Key Adjustments Based on Risk Appetite:

  • Conservative Investor → More bonds and cash, less stocks and crypto.
  • Balanced Investor → Equal mix of stocks, bonds, and property, with some crypto.
  • Aggressive Investor → Higher allocation to stocks, funds, and crypto, less in bonds/cash.

For a 5-year investment horizon, you’ll need a portfolio that balances growth potential with risk management since five years is relatively short for high-risk assets to recover from potential downturns. A balanced approach could look like this:

Suggested 5-Year Portfolio Allocation

Asset ClassAllocation (%)Purpose & Risk Level
Cash & Money Market10-15%Emergency funds, short-term liquidity. Low risk.
Bonds (Govt & Corporate)25-30%Stability, fixed returns, and lower volatility. Medium risk.
Funds (ETFs & Mutual Funds)20-25%Diversification across stocks & bonds. Medium risk.
Shares (Individual Stocks)20-25%Growth potential, but with market volatility. Higher risk.
Cryptocurrency5-10%High-risk, high-reward exposure to digital assets. Very high risk.
Property (REITs or Direct Investment)10-20%Inflation hedge, rental income, and potential capital appreciation. Medium risk.

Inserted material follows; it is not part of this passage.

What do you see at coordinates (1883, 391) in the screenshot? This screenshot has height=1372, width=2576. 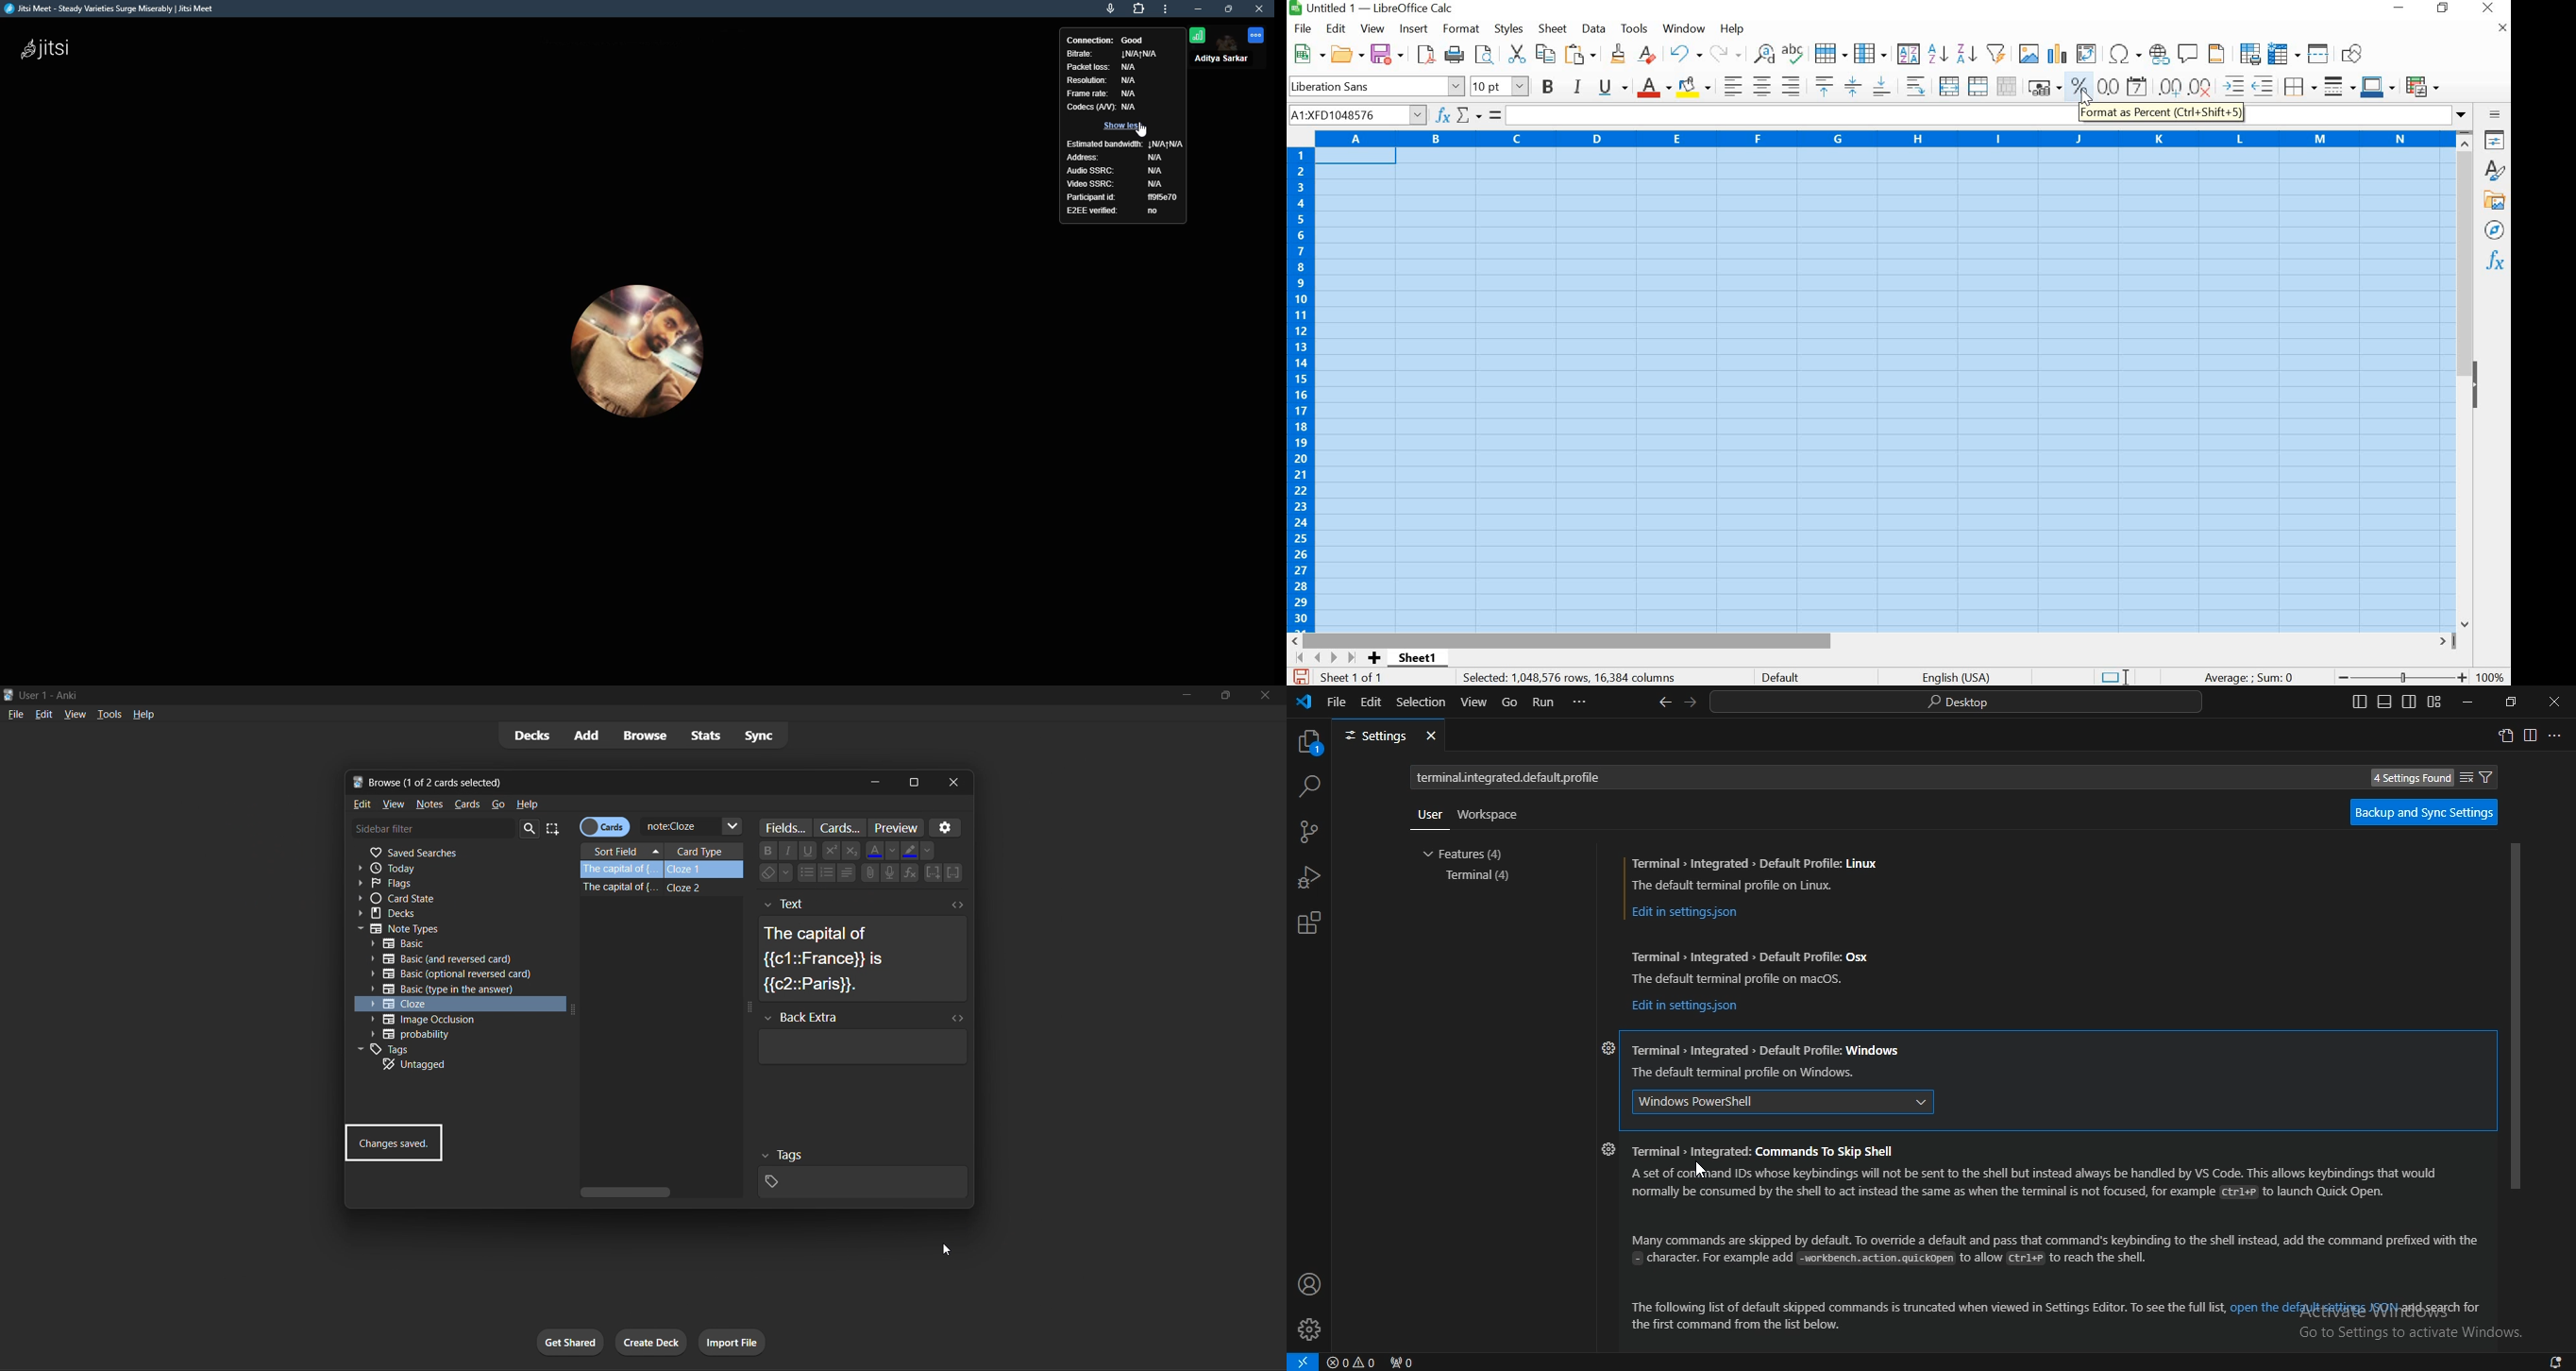 I see `CELLS FORMATTED WITH PERCENTS` at bounding box center [1883, 391].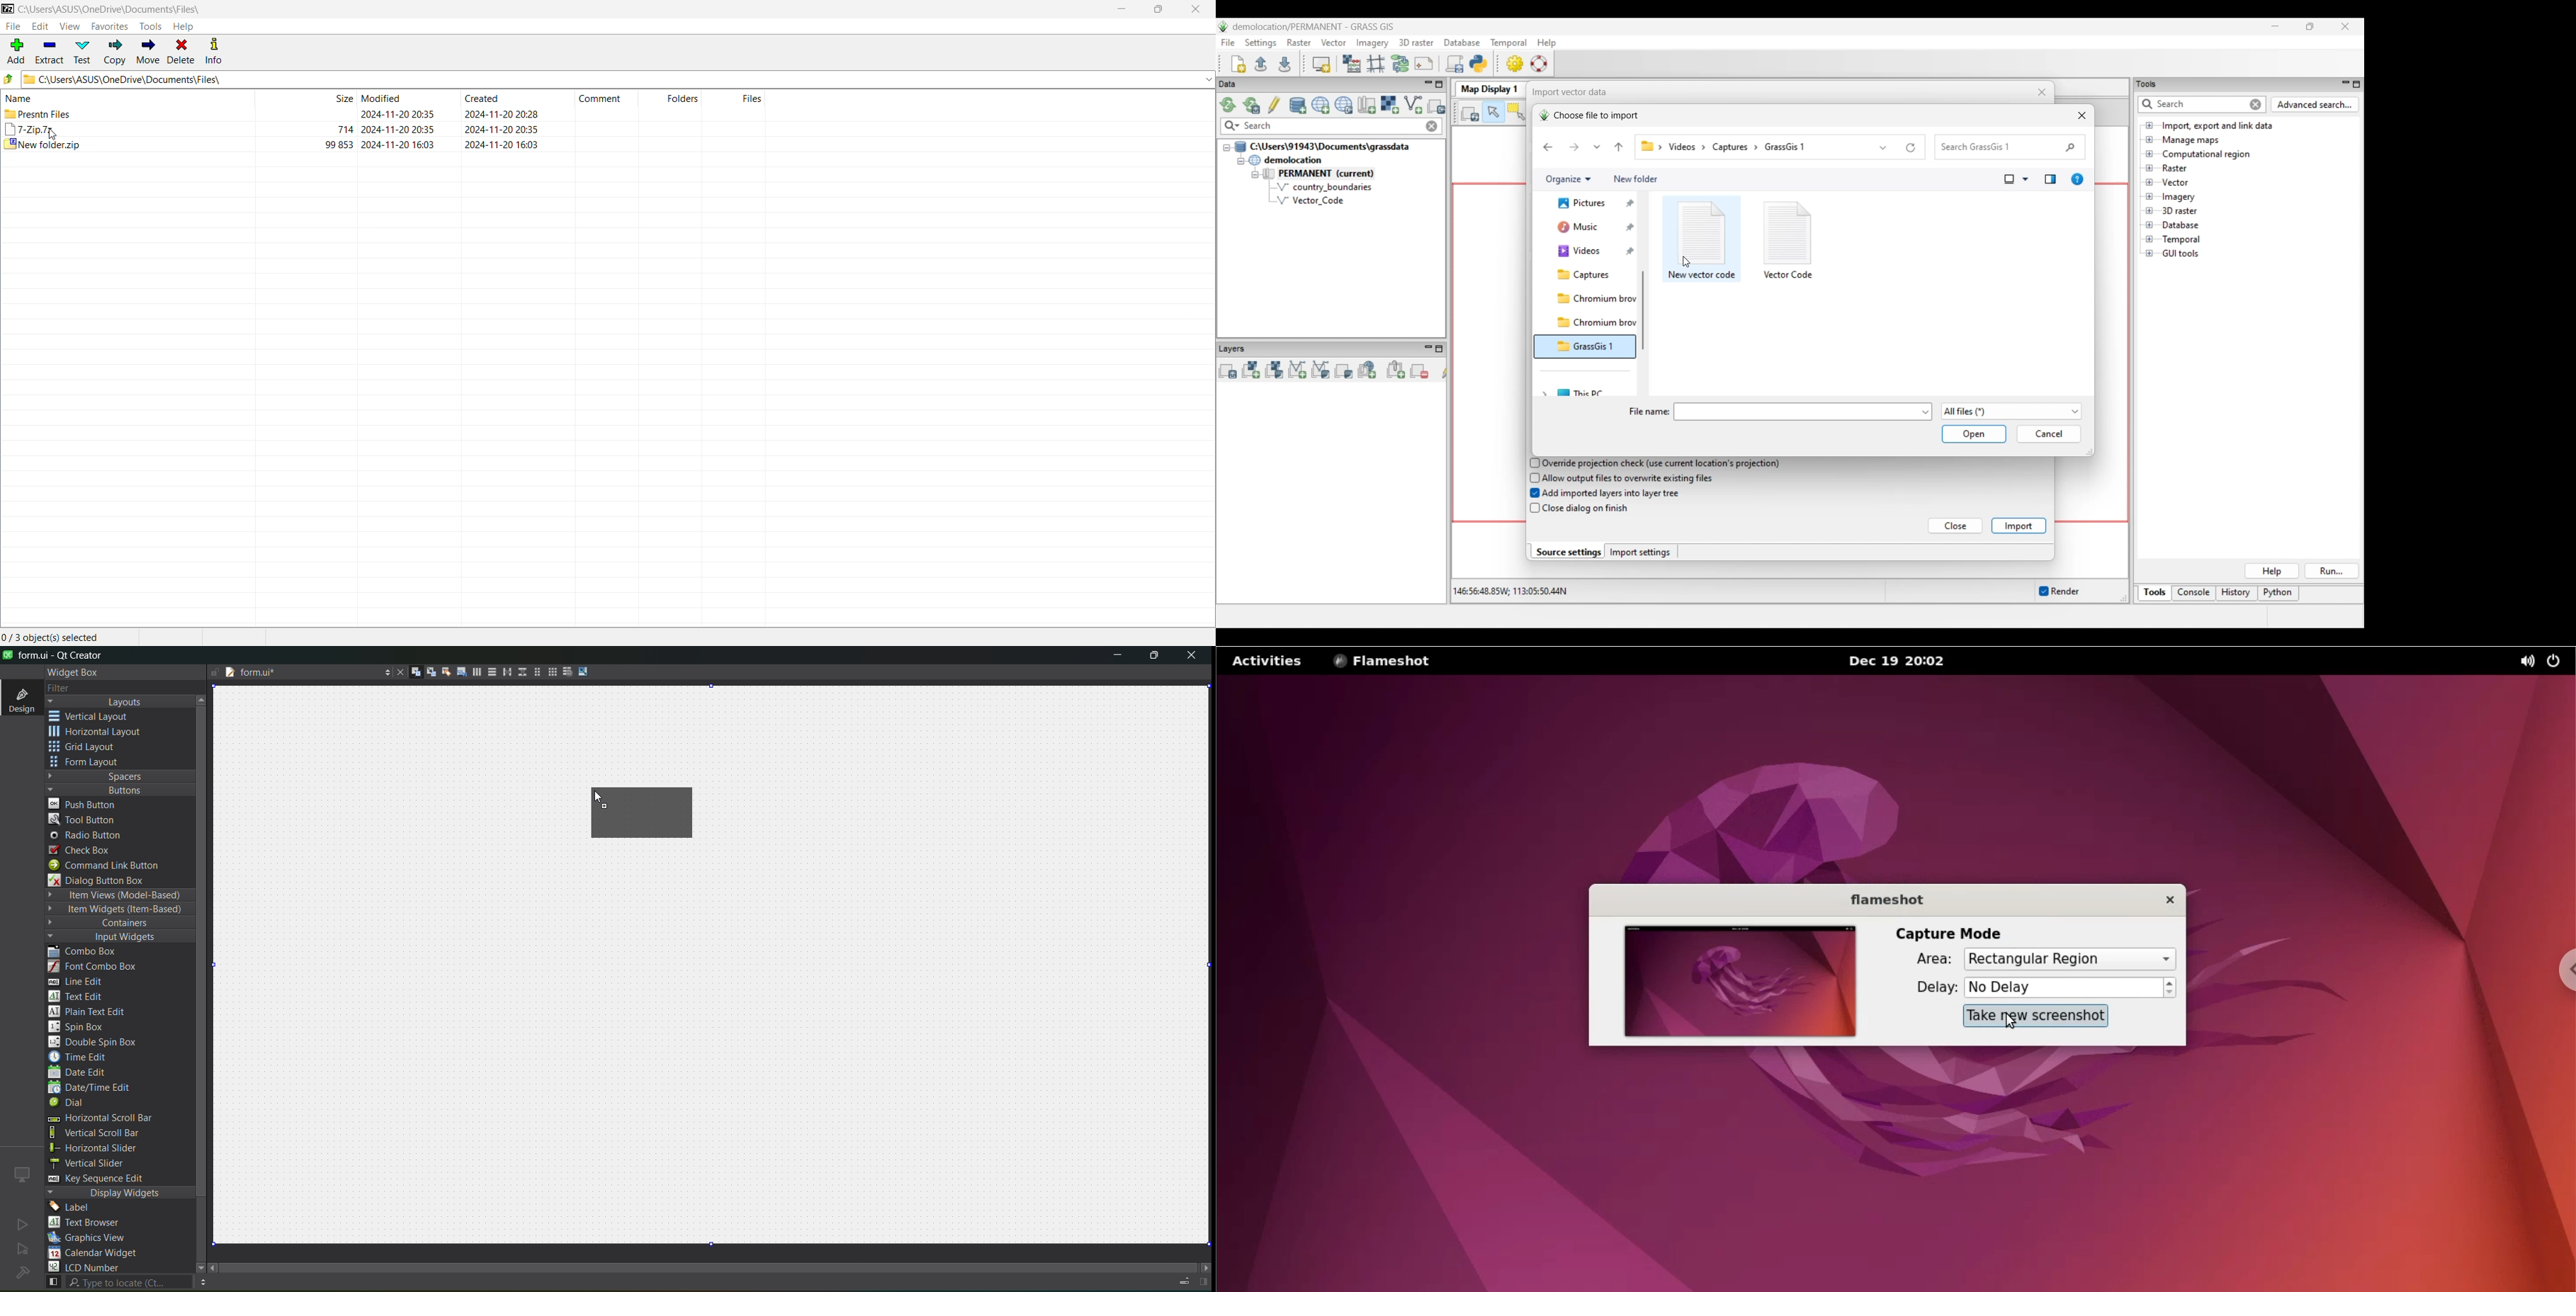 The width and height of the screenshot is (2576, 1316). Describe the element at coordinates (87, 1267) in the screenshot. I see `lcd number` at that location.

Key Considerations for a 5-Year Term:

Less Volatility – A shorter timeframe means you can’t afford deep market downturns. More bonds and diversified funds provide stability.
Moderate Growth Exposure – Stocks still play a key role for returns but should be carefully selected (large-cap, dividend-paying, or defensive sectors).
Liquidity – Having cash and liquid assets (money market funds, short-term bonds) ensures access to funds without forced selling.
Real Estate Exposure – If direct property investment is too illiquid, consider Real Estate Investment Trusts (REITs) for diversification.
Crypto Caution – Given the volatility, limit exposure to 5-10%, focusing on established assets like Bitcoin & Ethereum.

Adjustments Based on Risk Preference:

  • More Conservative? Increase bonds (40%) and cash (20%), reduce crypto (0-5%) and stocks (10-15%).
  • More Aggressive? Increase stocks (35-40%) and crypto (10-15%), lower bonds (15%) and cash (5-10%).

Disclaimer.

The contents of this site should not be taken as financial advice. The owners take no responsibility for any information presented here. You should seek professional advice before investing your hard-earned money. You should never invest money you are not ready to lose. Please speak to an independent professional advice before you invest any money.